Jimp liked a challenge. So in the matter of the Shakespeare breeches it was not so much the glamour of the triple money that attracted him, but the knowledge that the Stratford church was haunted, and the imputation – which he resented – that a tailor might not be brave enough to spend a night there. For Martin Jimp was well acquainted with what is said of tailors: that it takes nine of them to make a man, that a tailor’s sword is only a needle, that a tailor’s wound is a stab in the back, and so on.
Jimp was a spruce little fellow with a mop of white hair. He walked with a stoop and wore a black patch made of velvet over one eye, but he was not without honour.

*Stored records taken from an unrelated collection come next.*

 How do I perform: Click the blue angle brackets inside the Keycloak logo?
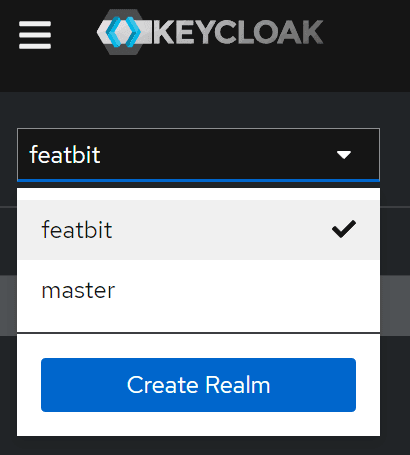pyautogui.click(x=123, y=32)

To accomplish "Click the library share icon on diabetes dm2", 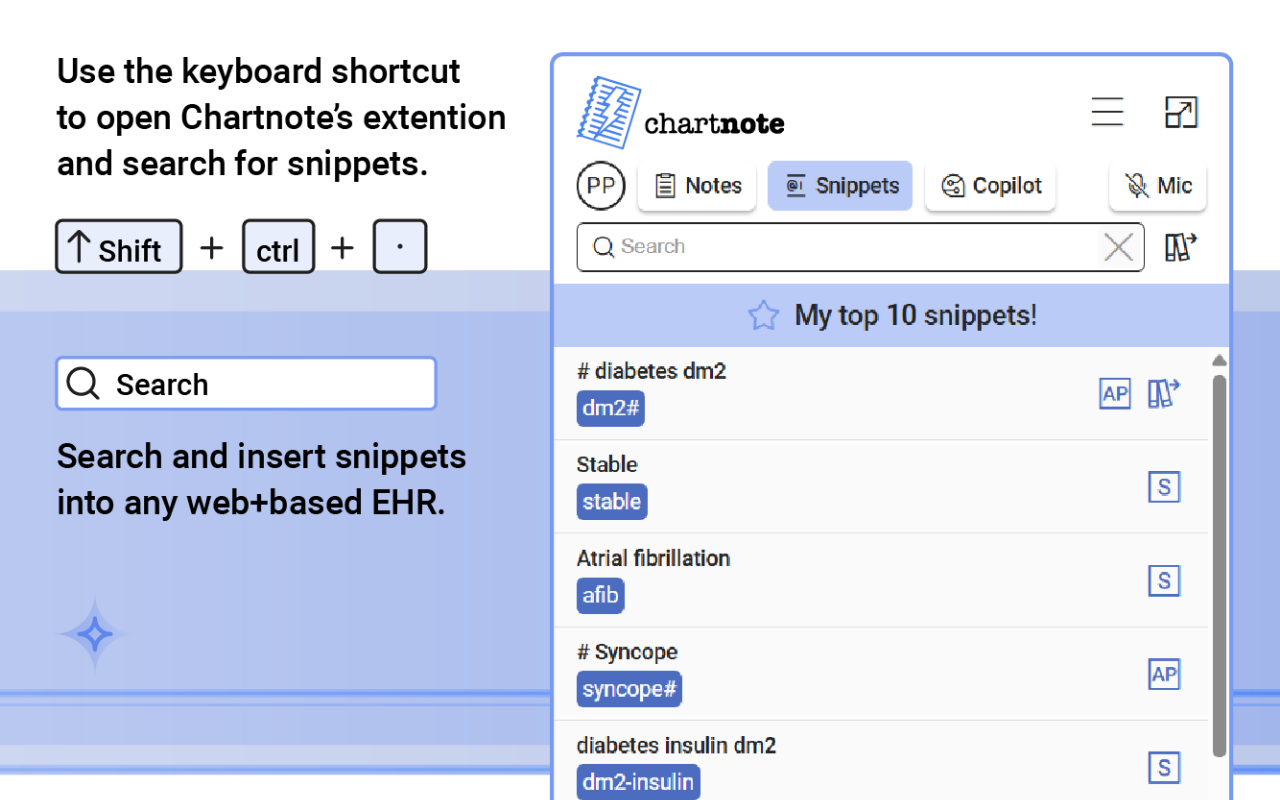I will pyautogui.click(x=1164, y=394).
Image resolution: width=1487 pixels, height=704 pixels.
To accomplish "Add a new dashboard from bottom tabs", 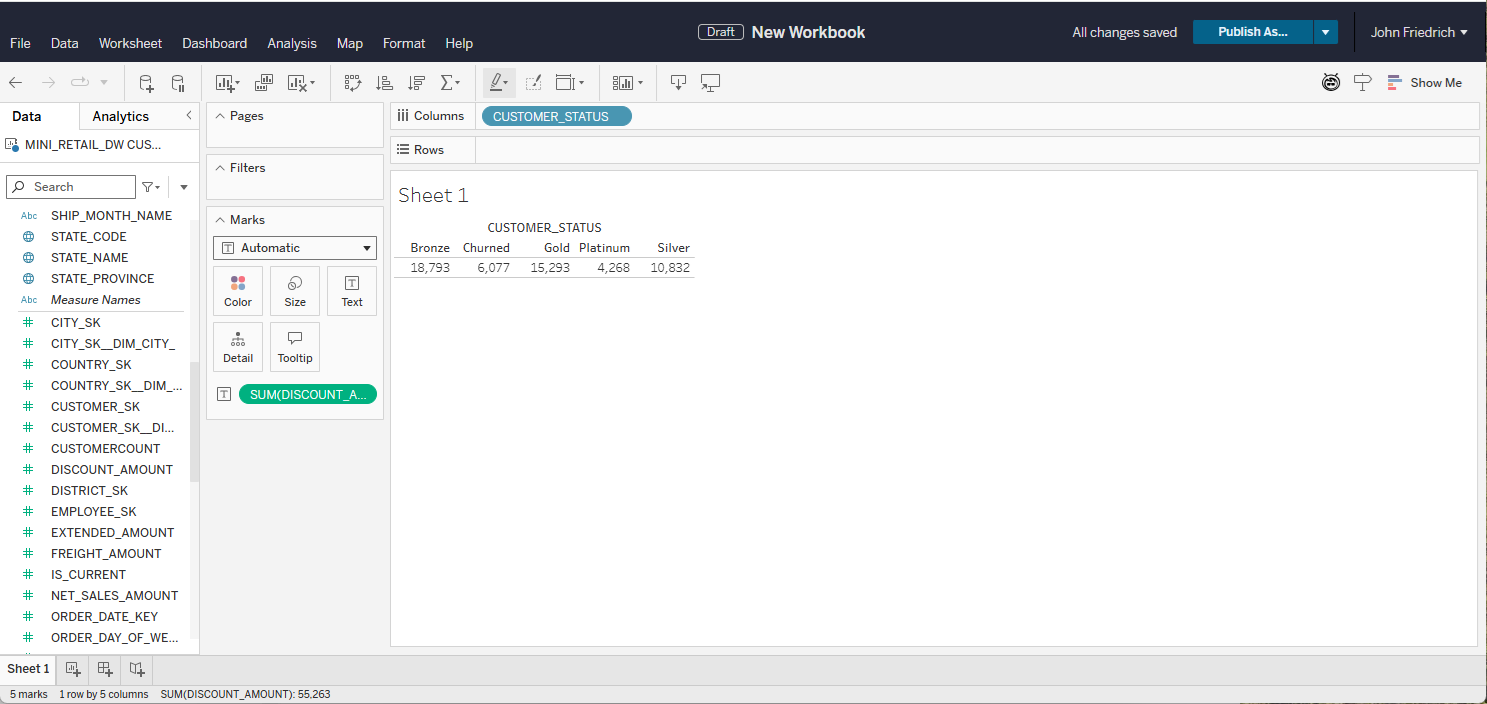I will 105,669.
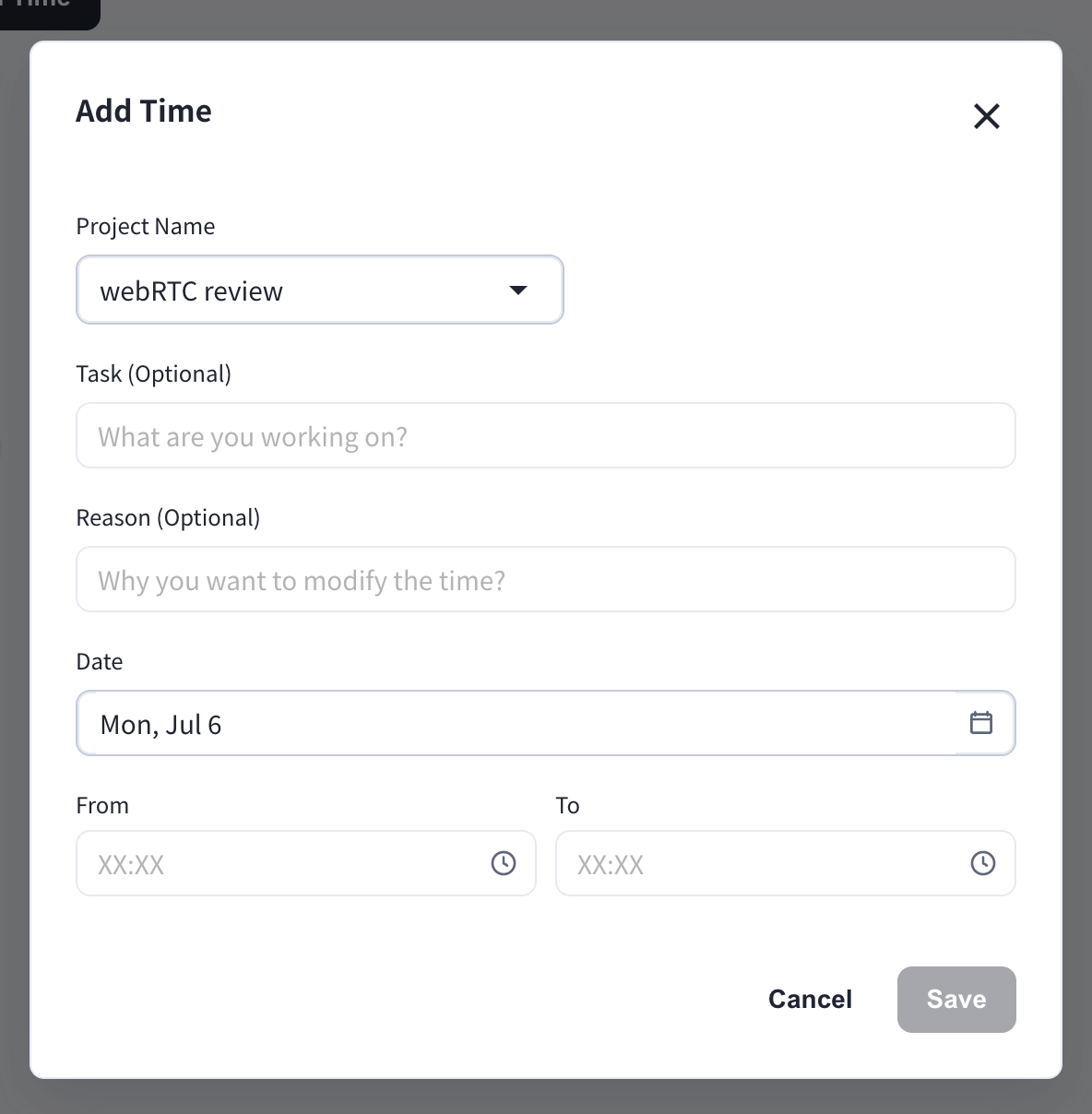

So night comes, and Martin Jimp comes to Holy Trinity Church. He approaches it from the north, passing down the avenue of lime trees that smell sweet from a sudden shower of rain, entering the building by picking the lock in the door in the porch with his clever tailor’s needle, and crossing himself with the same sharp blade in hand as he slips in.
It’s cold and dark inside. The air is dewy from recent burials in the crypt. The stonework seethes with damps that creep in with the fog from the nearby Avon. You can hear mice rustling among the smooth pews. Those pews gleam in sudden shafts of moonlight falling through high, pointy windows as the moon rides fast. There’s a smell like rotting quinces from the charnel-house.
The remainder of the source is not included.